Written task a:
Pull out every line of the records below that contains the word "pixels".

Document passage:
# new boat



## dearl (Jun 19, 2010)

Hey guys been a while since I've been here. Well it happened, I was at the dock one saturday, and a guy ask was the Madd Catter for sale, Well if the moneys right it is. His offer has my attention, and before I knew it I sold the ole girl. Good boat, had fun building it but I am on to new and better things. I broke down and bought this Lowe 1655D tunnel hull With a hydraulic jack plate, and a 2008 Mercury 90/65 2 stroke. Front mounted console and plenty of floor area. This is a bare boat, clean canvas. Boat and motor weigh in at roughly 900 lbs. I have had it in the water 3 times, and 1st time i couldn't stop it from porpoising at 1/2 throttle. I took it home, and moved as much weight as I could forward, and it rides fairly comfortable now. It will push this rig 35 - 37, but man it drinks the gas at WOT . I figured it was getting 2.5 mpg at WOT. Wont be running her there much, its a shallow runner for sure, On plane I have been through 4"- 6" water no problem. Let me know what you think.


----------



## dyeguy1212 (Jun 19, 2010)

=P~ =P~


----------



## Zum (Jun 20, 2010)

I remember watching your build on your old boat,,,great job.
This boat looks nice,interesting layout.
What's the bow look like are you going to do a big mod?


----------



## dearl (Jun 20, 2010)

no big mods, yet. I like the boat layout, not much to change there, but there is the weight issue. I have to keep it front heavy to keep the nose down. a forward mounted fuel tank, new depth finder, spot light, just the usual stuff.


----------



## fender66 (Jul 15, 2010)

Very sweet....I'm excited to see what you do with her in the future.


----------



## Jim (Jul 15, 2010)

Nice boat bud!


----------



## Troutman3000 (Jul 15, 2010)

Very Nice!


----------



## MadCatX (Jul 15, 2010)

Nice Rig man, how do you like the jet drive rather then the prop?


----------



## Quackrstackr (Jul 15, 2010)

dearl said:


> but man it drinks the gas at WOT .



My 2 stroke 90 Merc does the same thing.

HUGE difference between WOT and 3/4 or a little more. I can actually hear the check valve in my fuel tank clicking from the vacuum created at WOT. :shock: 

Nice boat. :wink:


----------



## fender66 (Jul 15, 2010)

Okay....I'll bite. What does WOT mean? #-o


----------



## perchin (Jul 15, 2010)

fender66 said:


> Okay....I'll bite. What does WOT mean? #-o



Wide Open Throttle


----------



## fender66 (Jul 15, 2010)

perchin said:


> fender66 said:
> 
> 
> > Okay....I'll bite. What does WOT mean? #-o
> ...



Now why didn't I think of that! Thanks.


----------



## MadCatX (Jul 15, 2010)

Its okay bro, I was like...WOT...hmm oh lol took me a few.


----------

Supplied data:
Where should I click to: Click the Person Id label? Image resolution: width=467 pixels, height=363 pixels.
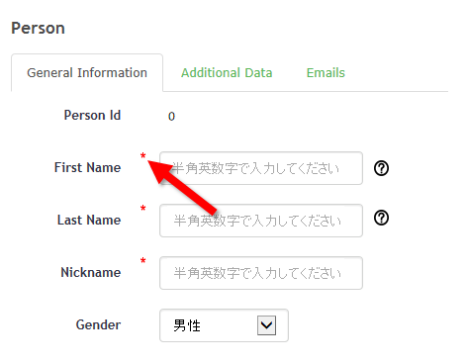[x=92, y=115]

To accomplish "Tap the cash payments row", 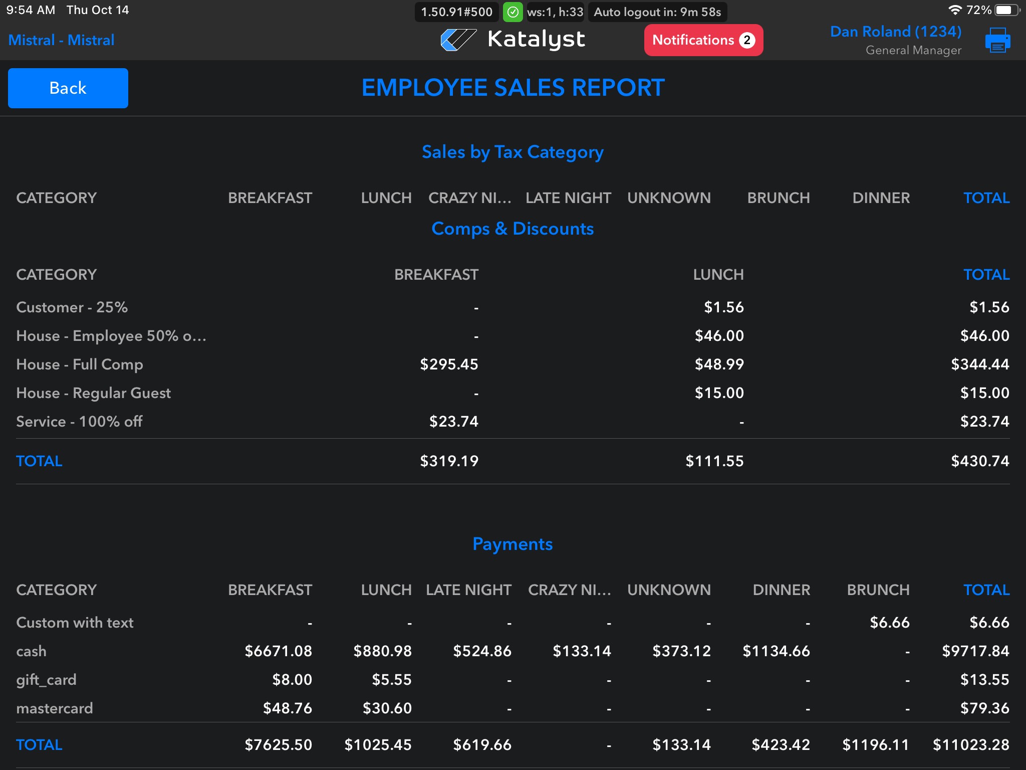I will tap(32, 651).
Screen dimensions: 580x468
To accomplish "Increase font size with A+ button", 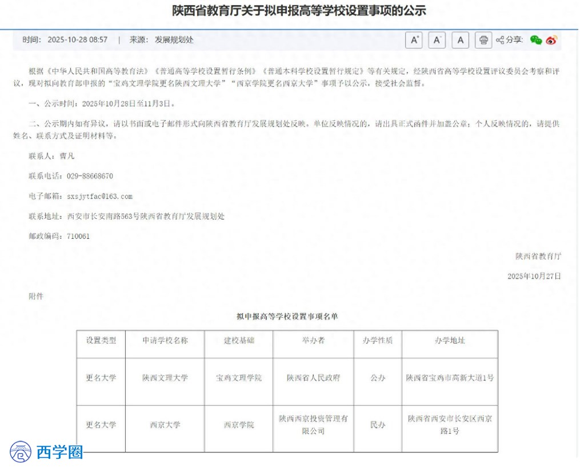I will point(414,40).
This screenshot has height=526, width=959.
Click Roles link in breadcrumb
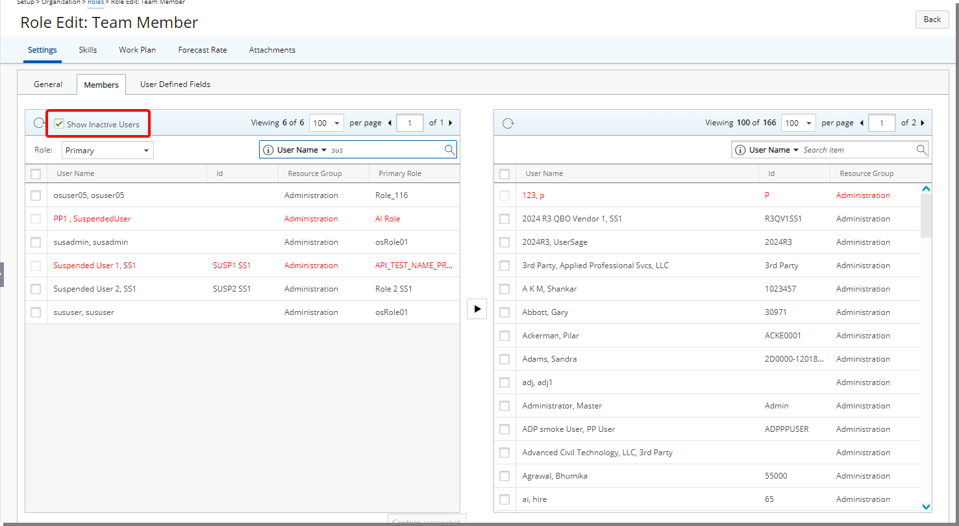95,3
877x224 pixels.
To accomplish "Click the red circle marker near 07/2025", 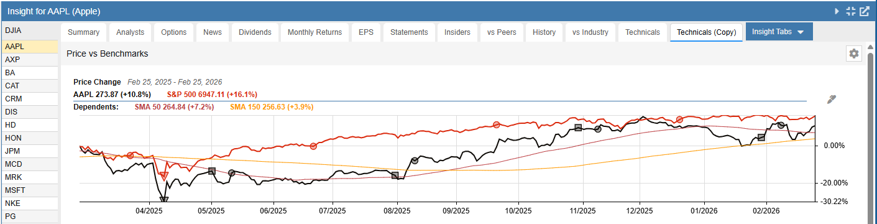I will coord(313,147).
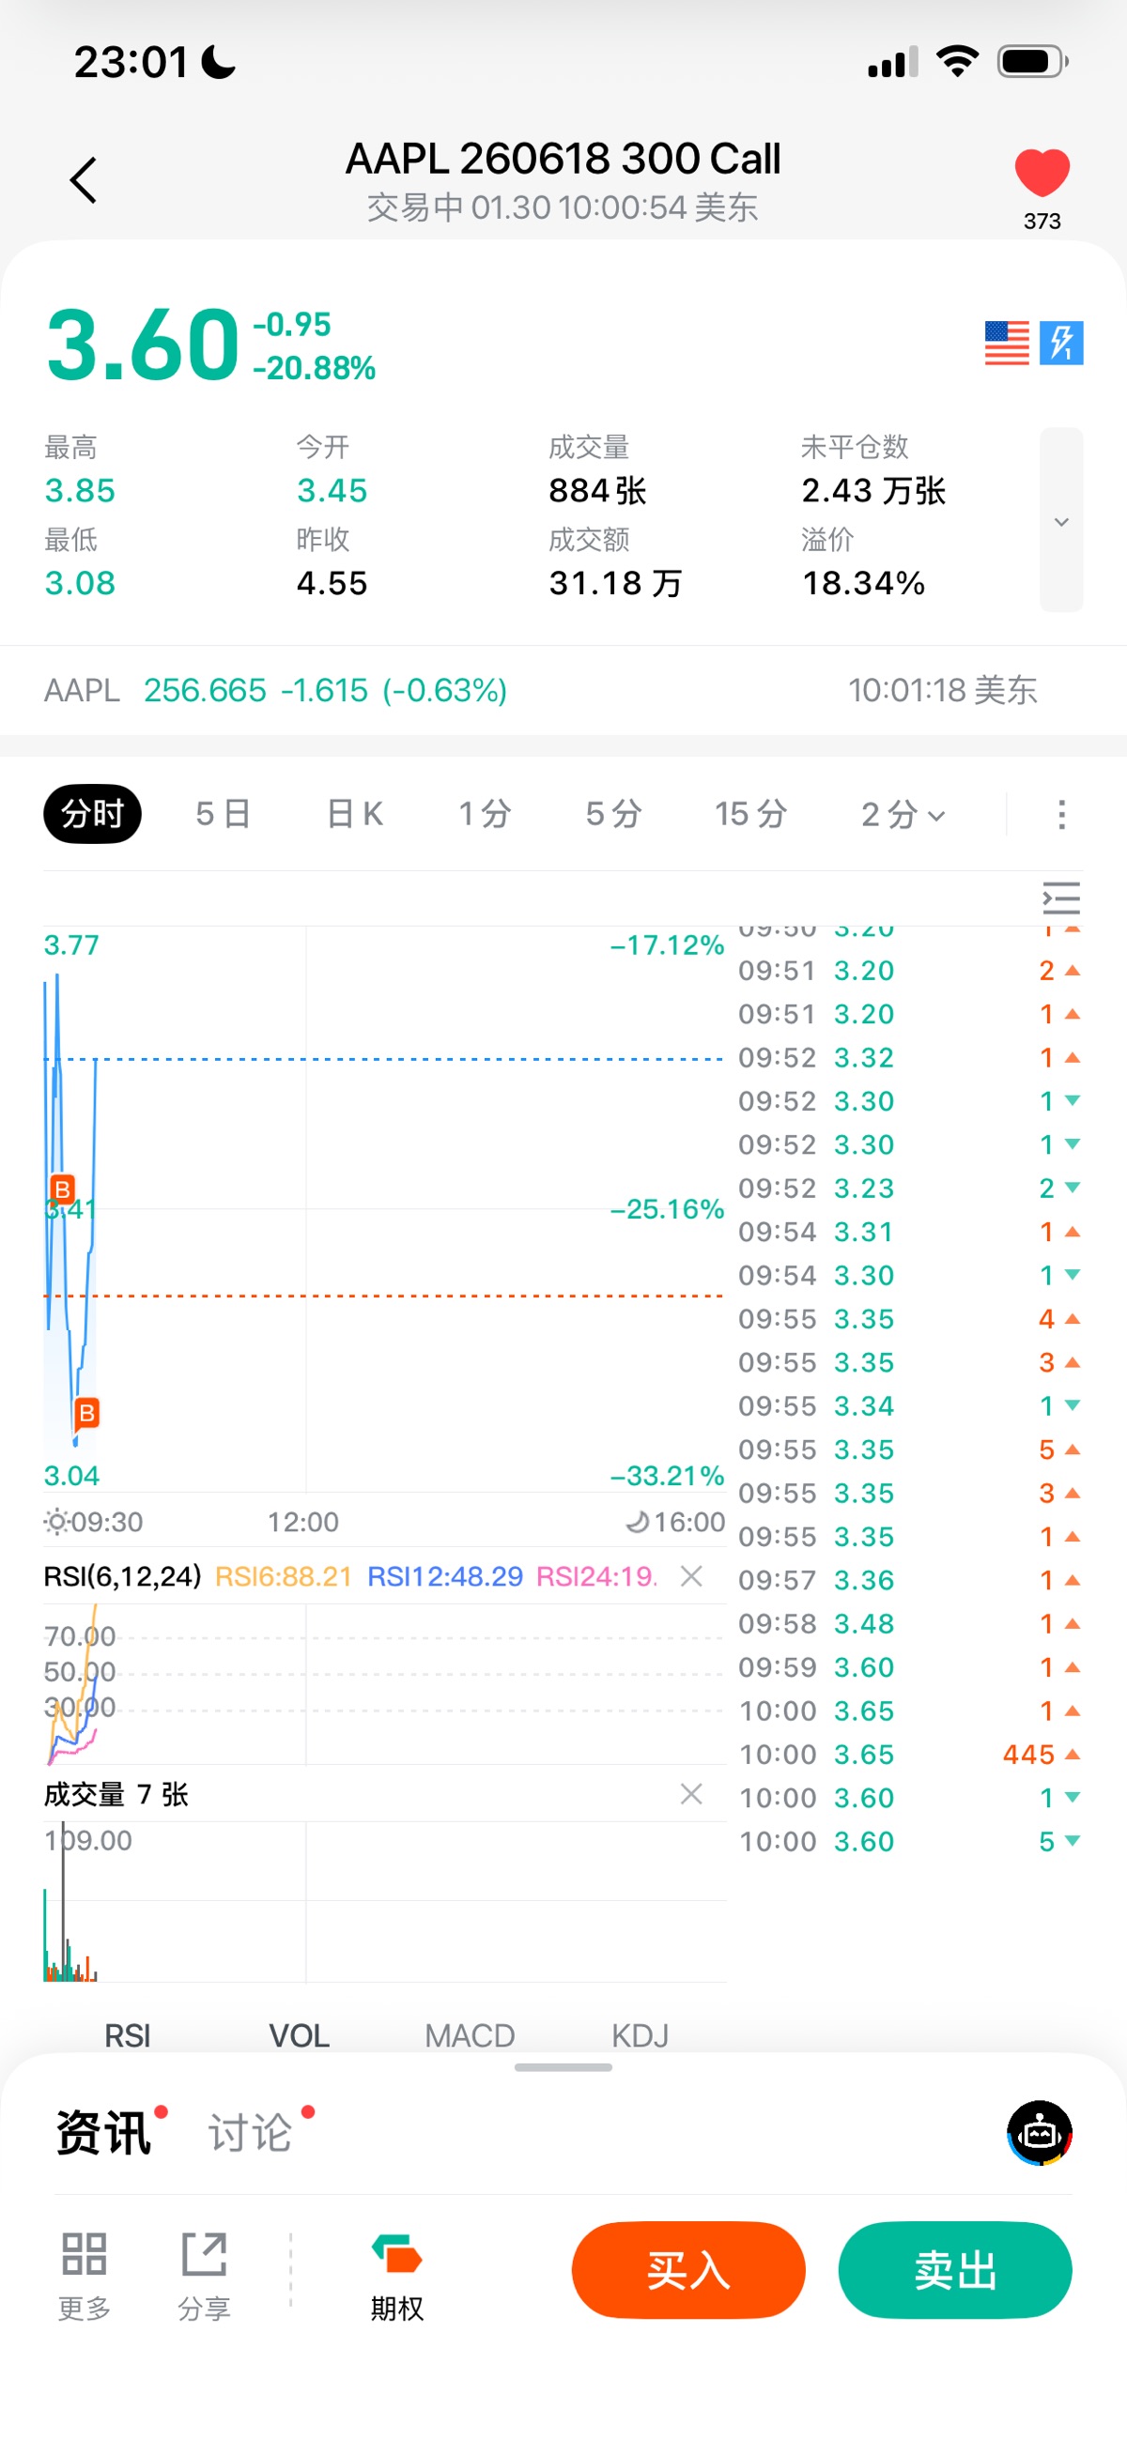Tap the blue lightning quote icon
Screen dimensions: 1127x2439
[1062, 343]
...
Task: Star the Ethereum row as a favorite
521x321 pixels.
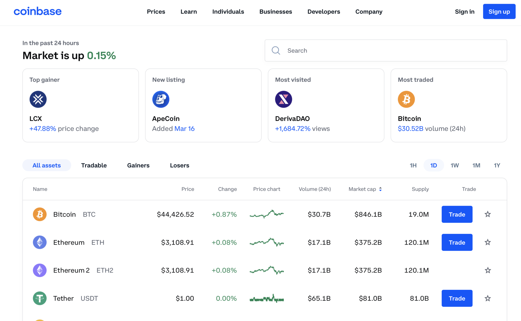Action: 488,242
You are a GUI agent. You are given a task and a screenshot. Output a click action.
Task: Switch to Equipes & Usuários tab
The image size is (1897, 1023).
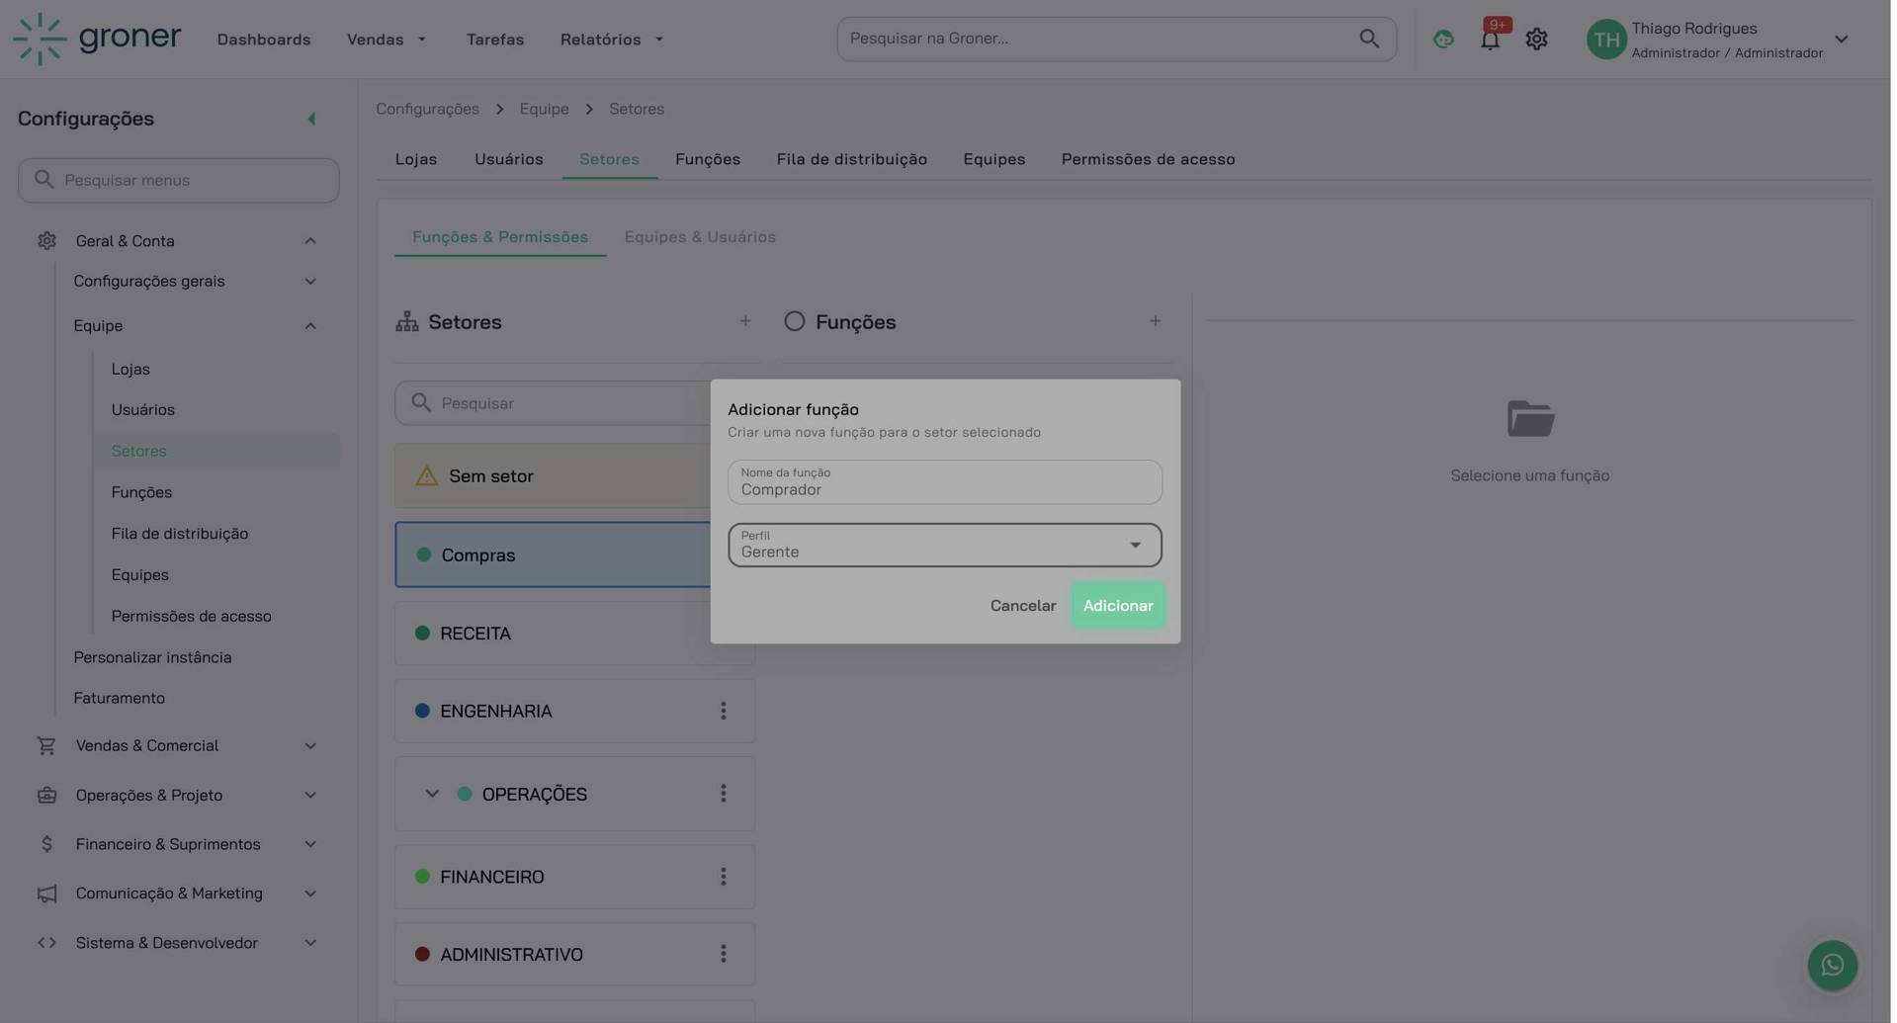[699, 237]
---
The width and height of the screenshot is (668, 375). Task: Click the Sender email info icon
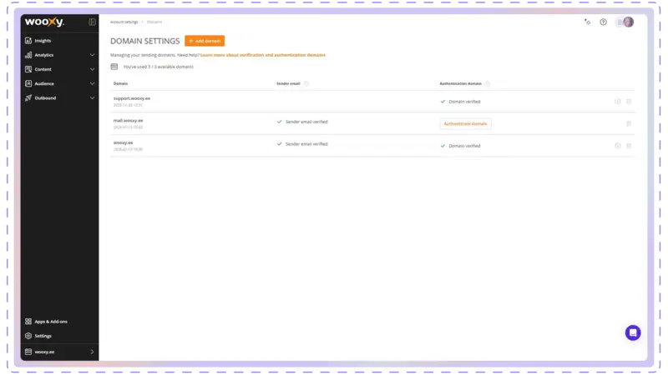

Written task b:
In the boat thread above, condense the paragraph that begins "Hey guys been a while since I've been here" into a short bulleted list that keeps its main facts.

Final result a:
Where should I click to: Click the Person Id label? Image resolution: width=467 pixels, height=363 pixels.
877x224 pixels.
521x321 pixels.

Final result b:
- At the dock one Saturday, a man asked whether the Madd Catter was for sale. His offer was good, so the boat was sold.
- The new boat is a Lowe 1655D tunnel hull with a hydraulic jack plate and a 2008 Mercury 90/65 2-stroke.
- It has a front-mounted console, plenty of floor area and clean canvas. It is a bare boat.
- Boat and motor together weigh about 900 lbs.
- It has been in the water 3 times. The first time it porpoised at half throttle. Moving as much weight forward as possible made it ride fairly comfortably.
- It reaches 35–37, but burns a lot of gas at wide open throttle, about 2.5 mpg, so it won't be run there much.
- It is a shallow runner. On plane, it has gone through 4–6 inches of water without trouble.